*Task prompt*. Copy the whole forum thread about reordering XML nodes to match an xsd:sequence order, word for word.

--- start Quoted passage ---

如何对节点元素重新排序，使其与xsd：sequence顺序匹配？

Question

Is there any way to reorder elements in a Node objects such that they match an xsd:sequence order? I've read through the docs for Node.normalize , but it doesn't seem to perform that function. Is there something else that can be done?

I believe that it can be done with XSLT, but it would sound like an overly convoluted solution to use XSLT, and a special java-xlst parser to perform the manipulation as opposed to having something native in java.

Or would I actually need to code a complex function to do the processing for me?

Answer 1

If I read your question correctly, what you want is rather a "magical" (as in a simple) way of getting nodes re-arranged according to an external XSD, as opposed to a way to move nodes around using some XML API.

If true, then I am not aware of any API that provides a generic way to achieve such a thing. It is also not a trivial piece of programming, given the complexity of the content models XSD is able to describe.

It is also, under very simple circumstances, virtually impossible to solve. Think of this very simple example: imagine a content model made up of two choices, i) sequence a - b - c , ii) sequence b - c - a. The XML content comes in the order c - b - a (as per your requirement, you want to take in invalid XML, and make it valid). In this example, which is the right way to do it?

--- end Quoted passage ---
--- start Provided information ---

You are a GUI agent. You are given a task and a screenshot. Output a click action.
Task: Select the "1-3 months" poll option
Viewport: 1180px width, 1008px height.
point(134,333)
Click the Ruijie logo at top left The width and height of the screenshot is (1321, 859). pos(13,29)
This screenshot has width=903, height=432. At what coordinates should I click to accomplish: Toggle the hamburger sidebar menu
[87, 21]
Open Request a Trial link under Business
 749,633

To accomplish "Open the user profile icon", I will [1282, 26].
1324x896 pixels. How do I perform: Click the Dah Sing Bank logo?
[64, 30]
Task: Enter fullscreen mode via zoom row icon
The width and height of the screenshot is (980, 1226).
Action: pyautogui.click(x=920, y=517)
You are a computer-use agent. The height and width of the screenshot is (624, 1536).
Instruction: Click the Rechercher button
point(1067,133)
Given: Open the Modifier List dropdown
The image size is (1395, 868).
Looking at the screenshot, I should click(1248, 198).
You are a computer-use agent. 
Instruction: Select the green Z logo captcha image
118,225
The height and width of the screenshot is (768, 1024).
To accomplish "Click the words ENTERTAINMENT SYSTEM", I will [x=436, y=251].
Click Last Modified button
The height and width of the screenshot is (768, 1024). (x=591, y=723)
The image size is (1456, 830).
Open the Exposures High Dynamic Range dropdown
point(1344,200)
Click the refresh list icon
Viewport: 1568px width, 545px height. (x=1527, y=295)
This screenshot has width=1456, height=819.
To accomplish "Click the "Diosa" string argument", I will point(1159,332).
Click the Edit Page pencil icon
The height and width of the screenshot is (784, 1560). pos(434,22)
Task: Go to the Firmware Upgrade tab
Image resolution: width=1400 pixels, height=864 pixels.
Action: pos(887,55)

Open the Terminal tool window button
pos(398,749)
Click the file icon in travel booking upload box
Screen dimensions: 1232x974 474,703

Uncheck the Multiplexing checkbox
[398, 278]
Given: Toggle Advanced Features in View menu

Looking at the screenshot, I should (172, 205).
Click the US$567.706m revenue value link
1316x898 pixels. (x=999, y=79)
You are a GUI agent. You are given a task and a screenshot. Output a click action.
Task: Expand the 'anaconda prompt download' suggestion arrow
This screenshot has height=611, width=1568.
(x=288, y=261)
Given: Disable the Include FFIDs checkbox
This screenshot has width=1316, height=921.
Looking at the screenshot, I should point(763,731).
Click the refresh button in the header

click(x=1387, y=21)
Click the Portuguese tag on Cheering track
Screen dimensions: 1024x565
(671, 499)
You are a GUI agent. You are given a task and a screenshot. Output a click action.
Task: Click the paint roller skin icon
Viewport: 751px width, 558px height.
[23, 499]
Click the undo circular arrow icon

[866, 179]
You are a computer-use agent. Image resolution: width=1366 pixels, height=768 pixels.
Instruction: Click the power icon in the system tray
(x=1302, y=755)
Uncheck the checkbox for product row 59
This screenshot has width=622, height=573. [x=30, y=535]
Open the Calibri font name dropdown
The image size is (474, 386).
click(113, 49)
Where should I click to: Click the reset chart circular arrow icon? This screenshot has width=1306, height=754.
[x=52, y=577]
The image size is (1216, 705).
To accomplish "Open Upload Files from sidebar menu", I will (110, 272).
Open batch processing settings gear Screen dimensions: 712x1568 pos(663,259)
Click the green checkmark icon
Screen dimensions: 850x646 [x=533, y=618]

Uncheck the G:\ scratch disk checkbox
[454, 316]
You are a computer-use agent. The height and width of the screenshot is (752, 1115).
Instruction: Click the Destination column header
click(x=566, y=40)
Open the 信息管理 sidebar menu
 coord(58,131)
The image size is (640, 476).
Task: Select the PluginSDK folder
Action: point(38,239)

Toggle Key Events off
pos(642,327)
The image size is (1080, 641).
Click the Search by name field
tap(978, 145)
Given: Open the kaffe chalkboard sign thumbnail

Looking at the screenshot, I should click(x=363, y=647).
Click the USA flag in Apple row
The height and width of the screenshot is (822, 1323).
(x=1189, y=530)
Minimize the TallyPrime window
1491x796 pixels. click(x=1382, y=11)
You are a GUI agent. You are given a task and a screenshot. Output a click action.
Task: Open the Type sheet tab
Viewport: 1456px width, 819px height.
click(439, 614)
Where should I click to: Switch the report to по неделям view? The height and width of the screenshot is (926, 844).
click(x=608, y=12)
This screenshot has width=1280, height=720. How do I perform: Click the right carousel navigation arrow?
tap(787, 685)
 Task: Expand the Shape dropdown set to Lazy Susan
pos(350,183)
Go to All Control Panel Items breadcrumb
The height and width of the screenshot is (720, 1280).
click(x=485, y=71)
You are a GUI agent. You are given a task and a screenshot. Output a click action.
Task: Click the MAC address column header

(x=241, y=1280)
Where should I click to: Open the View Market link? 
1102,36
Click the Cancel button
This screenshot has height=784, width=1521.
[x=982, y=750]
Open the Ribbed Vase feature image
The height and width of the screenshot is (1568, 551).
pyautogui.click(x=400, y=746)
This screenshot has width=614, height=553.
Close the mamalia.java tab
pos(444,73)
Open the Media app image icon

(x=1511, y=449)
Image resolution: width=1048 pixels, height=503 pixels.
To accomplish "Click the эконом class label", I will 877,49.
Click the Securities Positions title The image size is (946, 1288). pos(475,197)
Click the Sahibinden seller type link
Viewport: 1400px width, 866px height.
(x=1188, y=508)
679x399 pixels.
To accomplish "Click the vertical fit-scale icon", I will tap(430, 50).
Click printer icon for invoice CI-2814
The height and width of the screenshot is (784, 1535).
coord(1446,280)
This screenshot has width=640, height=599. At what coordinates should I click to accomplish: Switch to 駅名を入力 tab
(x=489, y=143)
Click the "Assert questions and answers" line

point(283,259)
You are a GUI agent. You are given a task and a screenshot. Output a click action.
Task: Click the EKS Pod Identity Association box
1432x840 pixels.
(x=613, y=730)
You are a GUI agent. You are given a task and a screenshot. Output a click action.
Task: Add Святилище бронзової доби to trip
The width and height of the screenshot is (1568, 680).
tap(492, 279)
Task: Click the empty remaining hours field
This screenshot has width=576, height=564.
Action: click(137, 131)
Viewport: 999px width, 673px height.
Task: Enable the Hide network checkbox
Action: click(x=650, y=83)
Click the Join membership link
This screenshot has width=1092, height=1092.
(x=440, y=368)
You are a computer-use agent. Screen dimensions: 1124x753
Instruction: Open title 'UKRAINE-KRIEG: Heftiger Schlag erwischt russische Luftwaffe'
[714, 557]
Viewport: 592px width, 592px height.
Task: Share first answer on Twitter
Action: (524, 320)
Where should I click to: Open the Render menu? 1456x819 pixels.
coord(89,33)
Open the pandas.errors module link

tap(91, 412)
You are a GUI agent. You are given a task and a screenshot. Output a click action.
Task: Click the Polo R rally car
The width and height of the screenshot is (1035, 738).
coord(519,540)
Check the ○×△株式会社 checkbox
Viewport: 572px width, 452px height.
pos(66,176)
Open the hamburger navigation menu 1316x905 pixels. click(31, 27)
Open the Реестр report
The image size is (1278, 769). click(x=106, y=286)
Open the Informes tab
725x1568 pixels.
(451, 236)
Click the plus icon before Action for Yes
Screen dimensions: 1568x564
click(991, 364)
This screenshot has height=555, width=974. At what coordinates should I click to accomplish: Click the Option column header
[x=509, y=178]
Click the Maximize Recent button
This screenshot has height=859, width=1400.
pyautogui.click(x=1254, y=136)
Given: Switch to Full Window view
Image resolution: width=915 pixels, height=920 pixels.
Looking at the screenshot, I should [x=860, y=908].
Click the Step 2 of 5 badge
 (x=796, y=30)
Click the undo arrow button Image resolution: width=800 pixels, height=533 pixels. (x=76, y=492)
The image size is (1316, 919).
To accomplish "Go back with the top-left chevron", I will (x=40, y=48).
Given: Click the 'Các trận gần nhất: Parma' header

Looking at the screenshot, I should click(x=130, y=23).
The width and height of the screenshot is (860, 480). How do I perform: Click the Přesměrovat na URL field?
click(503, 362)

--- end Provided information ---

*Exercise response*.
如何对节点元素重新排序，使其与xsd：sequence顺序匹配？

Question

Is there any way to reorder elements in a Node objects such that they match an xsd:sequence order? I've read through the docs for Node.normalize , but it doesn't seem to perform that function. Is there something else that can be done?

I believe that it can be done with XSLT, but it would sound like an overly convoluted solution to use XSLT, and a special java-xlst parser to perform the manipulation as opposed to having something native in java.

Or would I actually need to code a complex function to do the processing for me?

Answer 1

If I read your question correctly, what you want is rather a "magical" (as in a simple) way of getting nodes re-arranged according to an external XSD, as opposed to a way to move nodes around using some XML API.

If true, then I am not aware of any API that provides a generic way to achieve such a thing. It is also not a trivial piece of programming, given the complexity of the content models XSD is able to describe.

It is also, under very simple circumstances, virtually impossible to solve. Think of this very simple example: imagine a content model made up of two choices, i) sequence a - b - c , ii) sequence b - c - a. The XML content comes in the order c - b - a (as per your requirement, you want to take in invalid XML, and make it valid). In this example, which is the right way to do it?